- [REQUIRED TASK 1]: In the entries further down, set down word for word the lines starting with the line that contains "You are a computer-use agent. The image" and going on through the line that contains "The height and width of the screenshot is (1568, 756).".
^^^^^^^^
That'd be why I'm here, really. It may not seem like I'm learning from my mistakes, either, but I'm mostly just trying to see how far I can go before I **** up, and then taking one less step the next time. At the very least I make a different mistake each time.

And on the other hand, sometimes I forget the more basic lessons, like "the party is a pack of irrational morons. Even when they aren't."

Talbot
2011-08-18, 10:17 PM
"... pack of irrational morons. Even when they aren't."

It's pronounced "player characters". But yes.

Shadowbane
2011-08-18, 10:17 PM
That'd be why I'm here, really. It may not seem like I'm learning from my mistakes, either, but I'm mostly just trying to see how far I can go before I **** up, and then taking one less step the next time. At the very least I make a different mistake each time.

And on the other hand, sometimes I forget the more basic lessons, like "the party is a pack of irrational morons. Even when they aren't."

Try not going so far, then. Since that don't seem to be working, change it. Come on. And that second part? If you have to have it written on your hands and arms then by Crom do so.

DrDeth
2011-08-18, 10:39 PM
“After escaping a "Hellcube" of lethal traps followed by continuous resurrection,” Sounds like fun. Not.

“After spending about half an hour trying to force a large stone door open” more not fun.

“Eventually the Flind stopped fumbling..” no such thing as fumbles in the RAW.

4 “…killed the Blade Guardian in a single 50-damage crit”= constructs are immune to crits

“the Sorcerer had stayed in the hall because none of his spells were effective against constructs> Geez- the “not fun” never stops.

“the Cano lost patience and flung itself from the chute, dropping like a boulder on the Wyrmling's head and knocking him out” there’s no rule for this in the RAW. Falling damage? The Cano wasn;t falling he was trying to attack, a huge difference. What he was trying to do is covered in the rules- see "Bull Rush". How much damage does that do? If he had been a rock, figure it as follows a large dog sized creatures takes up maybe 6 sq ft, a cat sized dragon maybe 3 square feet, what's the chance of that 6 sq ft hitting those 3 sq ft in a 25 sq ft area? Less than 1 in five. And, why couldn't the dragon dodge a falling object?

“The CR 6 Blade Guardians were a bit rough, yeah, but supposedly a CR 5 Cano shouldn't be able to utterly destroy a 5th level party with nary a scratch beyond the self-inflicted impact wounds”. Umm, why is the 5th level sorc limited to 1st level spells? Well, becuase he's not a 5th level sorc, he's a 3rd level sorc. You selected a monster immune to two of the PC’s attacks. Later, you selected a monster immune to everyone's attacks- except the flind

It also looks like the party was low level but with scads of LA & racial HD- a Drow Sorc, Wyrmling White Dragon, a flind Barb, etc. LA doesn;t really work at such low levels. Also the monster had a large tactical advantage, which boosted it's CR.

LA & racial HD do not make a real good measure of the CR of the party. As you pointed out the Drow Sorc was more or less useless. His spell selection wasn’t that horrible. Let us assume he had Magic Missle for a whopping 2D4.Useless vs the constructs, and nigh useless vs the cano who has SR 18.

tyckspoon makes some excellent points. So does Sarone.
^^^^^^^^
- [REQUIRED TASK 2]: Pick up the forum thread about the tabletop game session from the point where it stops.

- [EXERCISE MATERIAL]:
^^^^^^^^
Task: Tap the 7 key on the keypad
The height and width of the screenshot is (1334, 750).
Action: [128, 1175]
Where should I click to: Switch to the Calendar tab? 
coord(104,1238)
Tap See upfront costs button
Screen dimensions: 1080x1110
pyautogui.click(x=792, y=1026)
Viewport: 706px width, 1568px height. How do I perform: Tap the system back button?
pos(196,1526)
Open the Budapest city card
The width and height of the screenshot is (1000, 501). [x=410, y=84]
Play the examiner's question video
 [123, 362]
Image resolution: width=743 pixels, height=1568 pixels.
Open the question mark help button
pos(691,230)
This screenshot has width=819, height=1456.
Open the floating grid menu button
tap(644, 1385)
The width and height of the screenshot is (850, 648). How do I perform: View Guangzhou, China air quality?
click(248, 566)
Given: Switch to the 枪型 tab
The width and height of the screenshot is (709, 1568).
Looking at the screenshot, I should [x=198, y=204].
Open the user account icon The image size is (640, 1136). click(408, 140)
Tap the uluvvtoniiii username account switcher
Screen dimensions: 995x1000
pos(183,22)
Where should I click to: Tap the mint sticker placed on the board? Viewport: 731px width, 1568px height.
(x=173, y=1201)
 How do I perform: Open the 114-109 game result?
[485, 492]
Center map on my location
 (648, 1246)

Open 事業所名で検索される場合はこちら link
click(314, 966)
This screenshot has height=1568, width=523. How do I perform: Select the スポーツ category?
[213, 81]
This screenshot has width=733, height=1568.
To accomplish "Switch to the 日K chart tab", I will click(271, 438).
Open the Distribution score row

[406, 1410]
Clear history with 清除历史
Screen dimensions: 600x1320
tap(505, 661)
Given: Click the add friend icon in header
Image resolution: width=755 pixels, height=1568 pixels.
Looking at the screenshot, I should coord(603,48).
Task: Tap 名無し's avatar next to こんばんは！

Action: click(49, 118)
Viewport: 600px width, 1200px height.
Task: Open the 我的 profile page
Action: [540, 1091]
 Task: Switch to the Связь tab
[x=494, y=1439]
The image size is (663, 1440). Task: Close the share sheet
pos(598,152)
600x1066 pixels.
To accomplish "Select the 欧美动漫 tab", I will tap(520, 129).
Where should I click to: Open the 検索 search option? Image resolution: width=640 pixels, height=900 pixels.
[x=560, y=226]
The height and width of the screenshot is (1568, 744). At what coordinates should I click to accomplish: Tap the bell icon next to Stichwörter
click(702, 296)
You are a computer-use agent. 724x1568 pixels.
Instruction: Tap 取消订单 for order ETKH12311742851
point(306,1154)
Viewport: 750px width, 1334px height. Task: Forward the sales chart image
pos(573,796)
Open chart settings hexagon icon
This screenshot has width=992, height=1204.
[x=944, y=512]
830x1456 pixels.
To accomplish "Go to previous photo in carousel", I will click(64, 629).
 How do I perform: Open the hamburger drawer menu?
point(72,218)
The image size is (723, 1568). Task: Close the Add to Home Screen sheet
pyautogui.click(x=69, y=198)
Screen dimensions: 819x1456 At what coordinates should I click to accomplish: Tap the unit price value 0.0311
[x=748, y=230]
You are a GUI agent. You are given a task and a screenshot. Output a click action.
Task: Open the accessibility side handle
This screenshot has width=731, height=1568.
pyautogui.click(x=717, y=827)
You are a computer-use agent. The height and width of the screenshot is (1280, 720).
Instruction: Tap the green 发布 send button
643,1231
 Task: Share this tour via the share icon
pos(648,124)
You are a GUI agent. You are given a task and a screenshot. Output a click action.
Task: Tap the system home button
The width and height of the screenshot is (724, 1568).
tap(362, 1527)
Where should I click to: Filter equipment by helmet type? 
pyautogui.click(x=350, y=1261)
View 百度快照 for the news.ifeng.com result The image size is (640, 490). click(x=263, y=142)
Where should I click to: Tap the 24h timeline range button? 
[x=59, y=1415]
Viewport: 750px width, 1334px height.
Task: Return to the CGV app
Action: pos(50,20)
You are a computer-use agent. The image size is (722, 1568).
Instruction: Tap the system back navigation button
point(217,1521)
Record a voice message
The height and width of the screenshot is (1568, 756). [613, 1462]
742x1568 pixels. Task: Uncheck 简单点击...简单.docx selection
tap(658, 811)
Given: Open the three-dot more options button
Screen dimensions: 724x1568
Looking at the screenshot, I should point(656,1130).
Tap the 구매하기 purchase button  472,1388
^^^^^^^^
- [EXERCISE OUTPUT 1]:
You are a computer-use agent. The image size is (722, 1568).
Instruction: Tap the system back navigation button
point(217,1521)
Record a voice message
The height and width of the screenshot is (1568, 756). [613, 1462]

- [EXERCISE OUTPUT 2]:
There's no reasonable assortment of spells that a 3rd level sorc could have taken that would have turned the tide. There's no reasonable equipt that would have turned the tide either. Sure, having a healer instead of the dragon would have been nice, that's about the only poor decision they made. Well, other than the dec to play high LA PC's, but that was your decision also.

So- your job as the DM is to throw challenging and fun encounters at the Players. In the encounters, 3 of 4 of the PC's were useless. Against the constructs, the sorc would have been useless no matter what spell or euipt he took, the kenku was useless (no sneak attack) , and the dragon was marginal. that left the flind.

In the cano encounter, the dragon was useless, the sorc was useless, and the kenku nearly so.

So- not "challenging", not 'fun"- just boring badly done and deadly.

It's also the DM's job to know the rules, and not make crud up on the fly.

Really, you need to apologize to your players, and tell them you'll do better. If they pick poor PC choices or poor equipt- help them. They were not inept.

It's not "coddling"- it's being a Good DM. Trust me, I have made the same mistakes you have. (not hard to do, I have been DMing for 0ver 35 years)

Talbot
2011-08-18, 10:44 PM
It's also the DM's job to know the rules, and not make crud up on the fly.



A lot of what you said is right, but this isn't. A DM's job is to do both, ideally, but not necessarily, in a complimentary fashion. Rule 0 is a rule for a reason.

Safety Sword
2011-08-18, 10:45 PM
A lot of what you said is right, but this isn't. A DM's job is to do both, ideally, but not necessarily, in a complimentary fashion. Rule 0 is a rule for a reason.

If you need to make it up it should still make sense. Crud is crud. And bad for business.

DrDeth
2011-08-18, 10:46 PM
A lot of what you said is right, but this isn't. A DM's job is to do both, ideally, but not necessarily, in a complimentary fashion. Rule 0 is a rule for a reason.

Yes, but constructs are still immune to crits. And, the falling damage thing really worked against the PC's and is not in the rules. It was a bad call. It also sounded like the DM did that as he was bored.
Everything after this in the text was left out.